YOUR GOAL – Every entry needs to be repeated exactly, with nothing left out.

SOURCE DATA –

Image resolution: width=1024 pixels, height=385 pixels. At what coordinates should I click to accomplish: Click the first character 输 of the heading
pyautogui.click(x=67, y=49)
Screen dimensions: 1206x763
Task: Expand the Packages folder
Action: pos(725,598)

FINISHED EXERCISE –
Image resolution: width=1024 pixels, height=385 pixels. At what coordinates should I click to accomplish: Click the first character 输 of the heading
pyautogui.click(x=67, y=49)
Screen dimensions: 1206x763
Task: Expand the Packages folder
Action: pos(725,598)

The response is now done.